Extract provided:
○ ○ ○ ○

By the 1890s, the French chore jacket had reached North America, where it was adopted by rural Midwestern workers and evolved into the barn jacket, a term linked to its use for farm and barn work. Farmers and outdoor workers valued it for its durability and warmth, particularly during the colder months.

During the 1920s, the garment was being mass-produced in the United States, most notably by the workwear company Carhartt, whose 1917 version introduced notable innovations such as a corduroy-lined collar, triple-stitched seams, copper-riveted pockets, and a sturdier cut suited to harsh conditions. Other American companies, including L.L. Bean, further diversified the style with new fabrics and colors, leading to variants made from waxed canvas, a material still popular in contemporary fashion.

At least until the 1940s, the garment was being worn as Los Angeles County Jail clothing, and as costuming in Hollywood movies.

=== Cultural evolution ===
The jacket transitioned into mainstream fashion during the 1990s. Brands like J.Crew, Lands' End, Burberry, and Ralph Lauren reinterpreted the jacket as a preppy wardrobe essential evoking nostalgia for traditional craftsmanship and outdoor life. J.Crew's version was designed by Sid Mashburn, the firm's first menswear designer. Transcending its utilitarian roots, it became a symbol of rugged, understated Americana, worn by royal figures like Queen Elizabeth II and Princess Diana, and embraced by urban subcultures such as Dimes Square hipsters in New York. In the 2000s, the chore jacket gained popularity as an item of smart casual attire in Western countries, particularly among creative professionals. American photographer Bill Cunningham (1929–2016) was known for his penchant for blue French chore jackets.

○ ○ ○ ○

Record extracts:
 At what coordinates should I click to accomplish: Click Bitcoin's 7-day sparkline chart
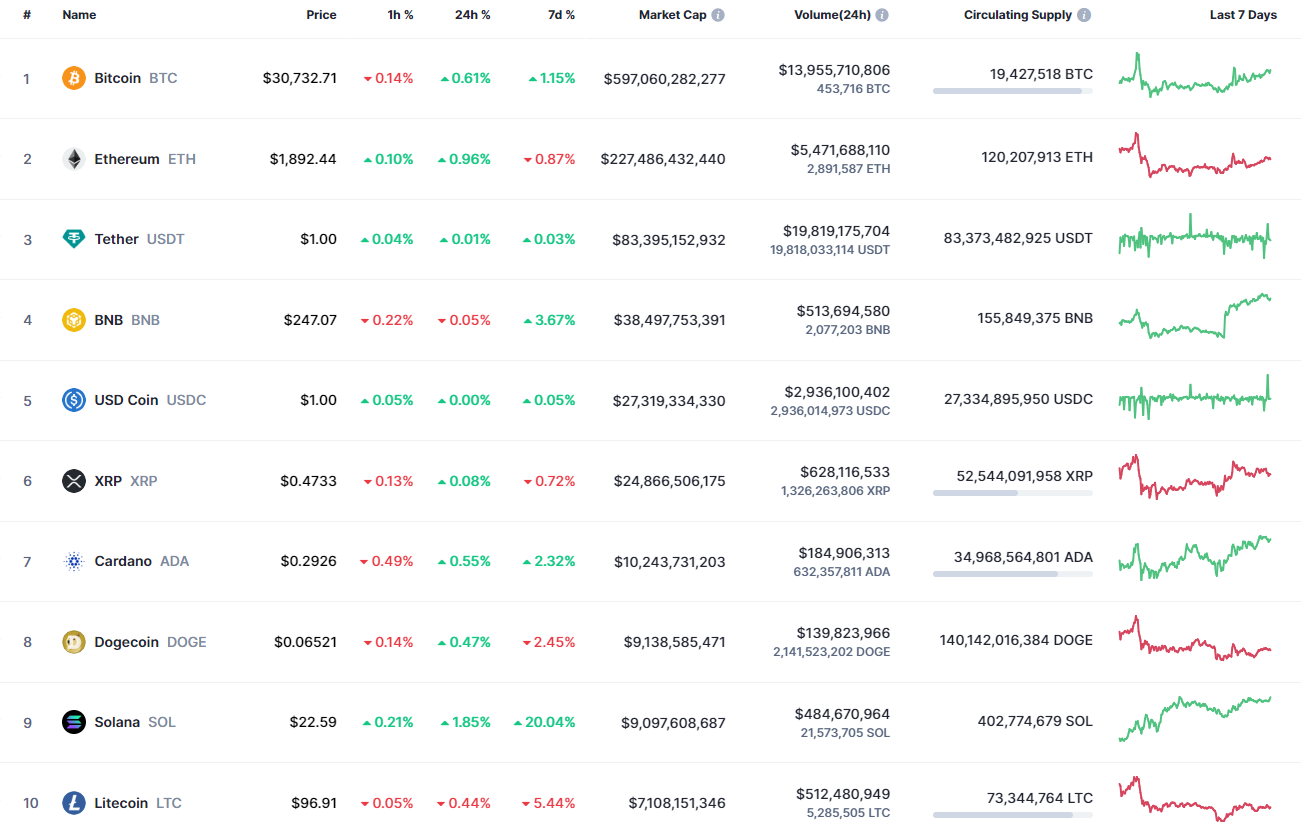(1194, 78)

○ ○ ○ ○

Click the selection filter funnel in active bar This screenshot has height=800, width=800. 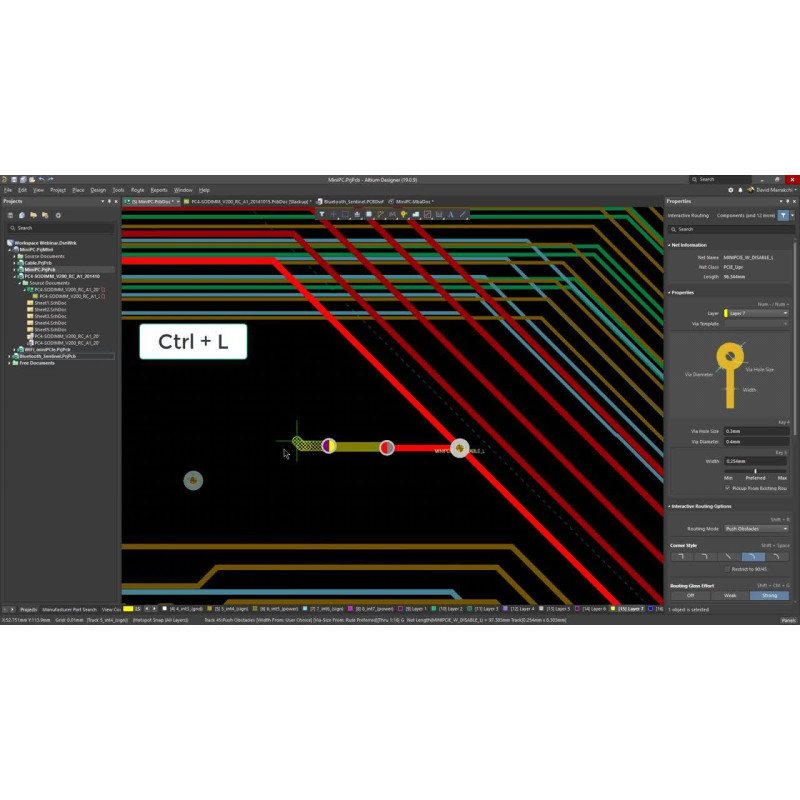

○ ○ ○ ○

List of tasks:
(a) According to the chore jacket passage, who designed J.Crew's version of the jacket?
(b) Please continue the chore jacket passage from the point where it stops.
The items have nothing to do with the chore jacket passage.

Answers to the tasks:
(a) Sid Mashburn, the firm's first menswear designer.

(b)
In the early 21st century, the chore jacket entered the realm of high fashion, appearing on the runways of Valentino, Balenciaga, Loewe, Fendi, and Prada. Modern iterations have included cropped silhouettes, exaggerated pockets, and luxury fabrics, confirming its evolution from workwear staple to an enduring icon of functional elegance.

By 2016, all menswear brands in the United Kingdom were offering cotton chore jackets. In the 2020s, chore jackets were commonly used as uniforms for restaurant serving staff in the U.S.

== Similar garments ==
The barn jacket, with its typical corduroy collar, is similar in aesthetic to the Barbour waxed jacket, designed for British and Irish country life.

The British donkey jacket, characterized by reinforced shoulder patches, also bears some resemblance to the chore jacket in both form and function. Yet, unlike the chore or barn jacket, it has never fully transcended its working-class roots, remaining a symbol of British labor heritage, even as some luxury brands such as Drake's offer refined reinterpretations of the style.